# BRIEF
Can you copy out every one of the lines below, character for character, without changing anything?

# RECORD EXCERPTS
Begin
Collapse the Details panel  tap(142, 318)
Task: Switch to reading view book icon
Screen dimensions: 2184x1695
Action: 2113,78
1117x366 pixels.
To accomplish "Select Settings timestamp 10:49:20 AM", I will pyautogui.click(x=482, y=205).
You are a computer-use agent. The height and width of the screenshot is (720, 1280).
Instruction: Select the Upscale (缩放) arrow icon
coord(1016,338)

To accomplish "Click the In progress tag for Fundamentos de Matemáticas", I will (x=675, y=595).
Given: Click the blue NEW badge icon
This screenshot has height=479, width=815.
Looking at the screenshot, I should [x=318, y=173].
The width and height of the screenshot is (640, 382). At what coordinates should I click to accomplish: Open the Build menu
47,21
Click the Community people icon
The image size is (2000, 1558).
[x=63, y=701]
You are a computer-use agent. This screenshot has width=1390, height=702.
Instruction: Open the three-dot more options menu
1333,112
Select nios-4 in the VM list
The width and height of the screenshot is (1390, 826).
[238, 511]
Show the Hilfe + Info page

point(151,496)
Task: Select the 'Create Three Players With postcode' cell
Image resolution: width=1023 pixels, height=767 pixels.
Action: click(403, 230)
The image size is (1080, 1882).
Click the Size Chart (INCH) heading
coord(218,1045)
End
# SOLUTION TO THIS TASK
Collapse the Details panel  tap(142, 318)
Task: Switch to reading view book icon
Screen dimensions: 2184x1695
Action: 2113,78
1117x366 pixels.
To accomplish "Select Settings timestamp 10:49:20 AM", I will pyautogui.click(x=482, y=205).
You are a computer-use agent. The height and width of the screenshot is (720, 1280).
Instruction: Select the Upscale (缩放) arrow icon
coord(1016,338)

To accomplish "Click the In progress tag for Fundamentos de Matemáticas", I will (x=675, y=595).
Given: Click the blue NEW badge icon
This screenshot has height=479, width=815.
Looking at the screenshot, I should [x=318, y=173].
The width and height of the screenshot is (640, 382). At what coordinates should I click to accomplish: Open the Build menu
47,21
Click the Community people icon
The image size is (2000, 1558).
[x=63, y=701]
You are a computer-use agent. This screenshot has width=1390, height=702.
Instruction: Open the three-dot more options menu
1333,112
Select nios-4 in the VM list
The width and height of the screenshot is (1390, 826).
[238, 511]
Show the Hilfe + Info page

point(151,496)
Task: Select the 'Create Three Players With postcode' cell
Image resolution: width=1023 pixels, height=767 pixels.
Action: click(403, 230)
The image size is (1080, 1882).
Click the Size Chart (INCH) heading
coord(218,1045)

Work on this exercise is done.